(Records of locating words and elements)
↓

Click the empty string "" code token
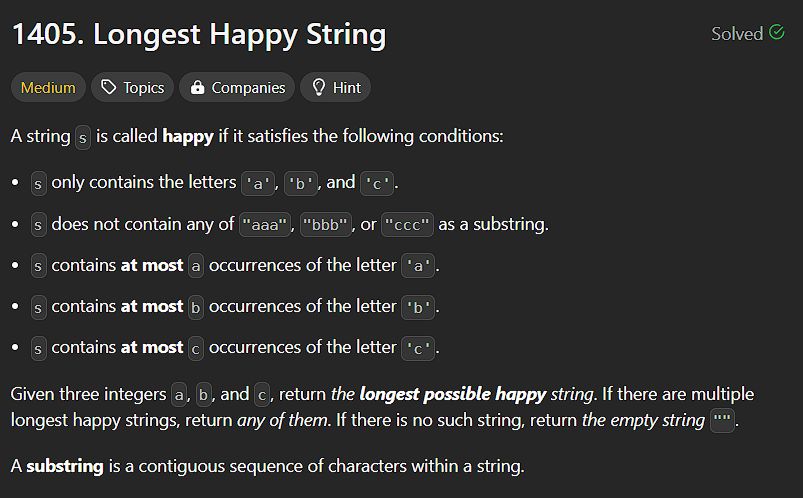The width and height of the screenshot is (803, 498). (x=722, y=420)
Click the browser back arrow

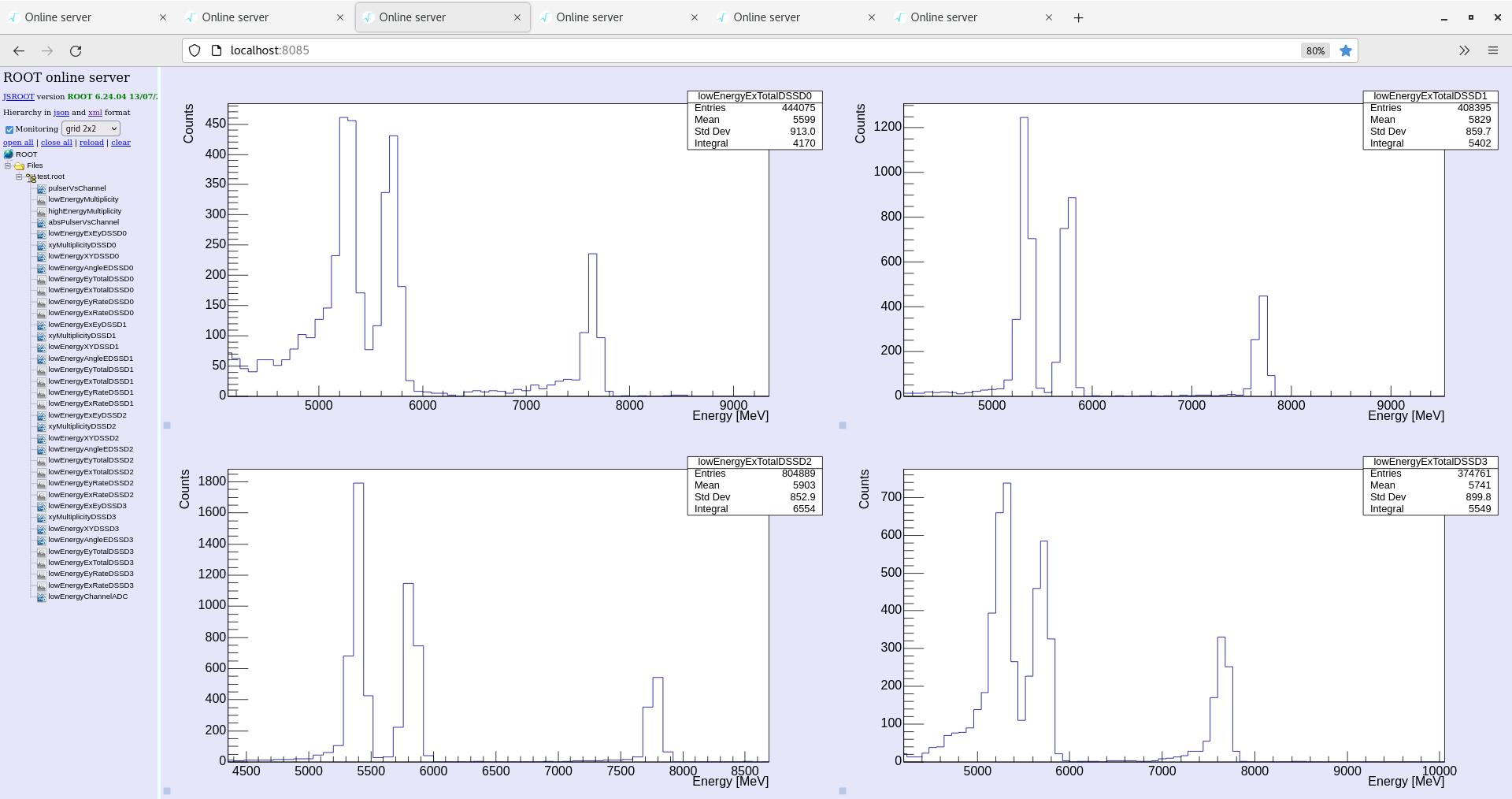tap(19, 51)
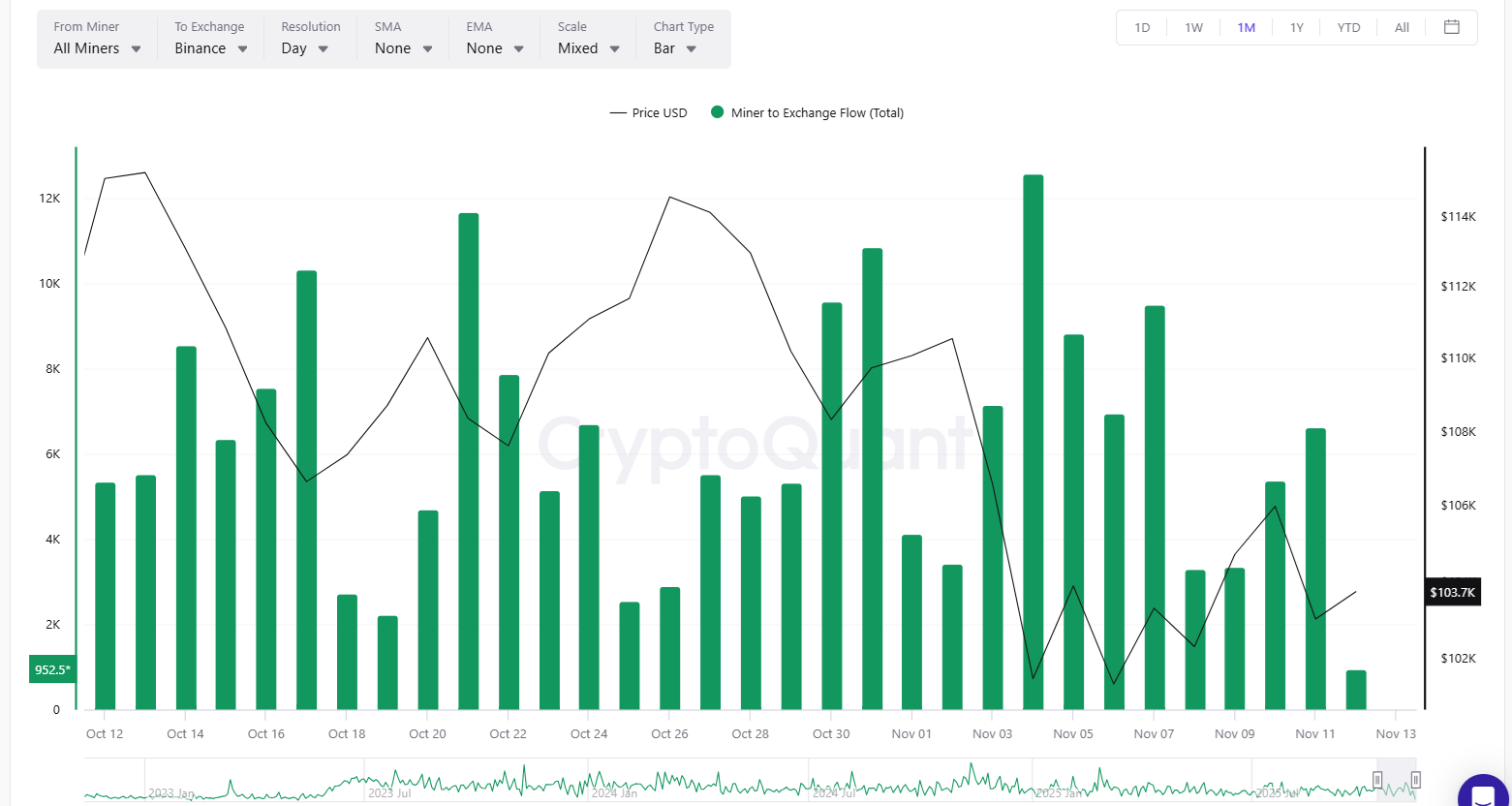
Task: Open the EMA dropdown
Action: (x=495, y=48)
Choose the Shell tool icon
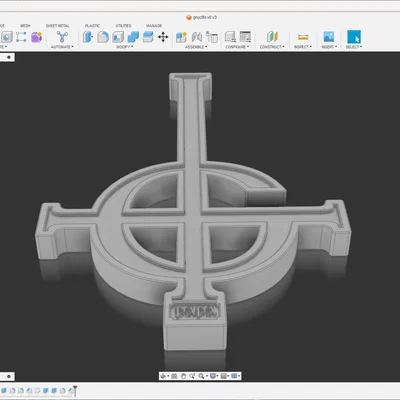 coord(118,37)
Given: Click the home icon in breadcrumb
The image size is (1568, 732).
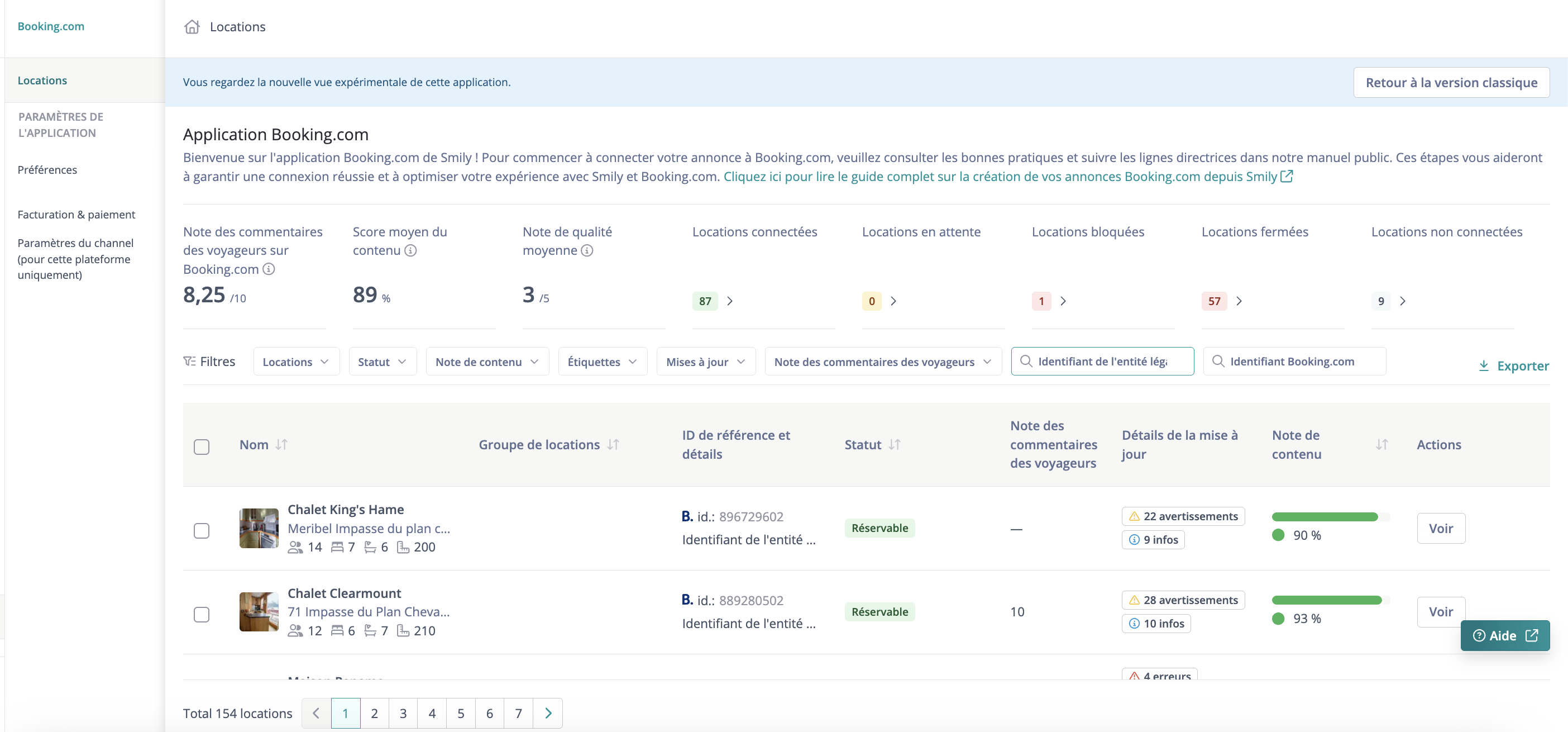Looking at the screenshot, I should click(x=192, y=27).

↑

- _INSTRUCTION_
Reproduce the lines of the listing from the line containing "Given: Click the home icon in breadcrumb" through the end of the listing, omitting the pictures.

- _CORRECT OUTPUT_
Given: Click the home icon in breadcrumb
The image size is (1568, 732).
Looking at the screenshot, I should click(x=192, y=27).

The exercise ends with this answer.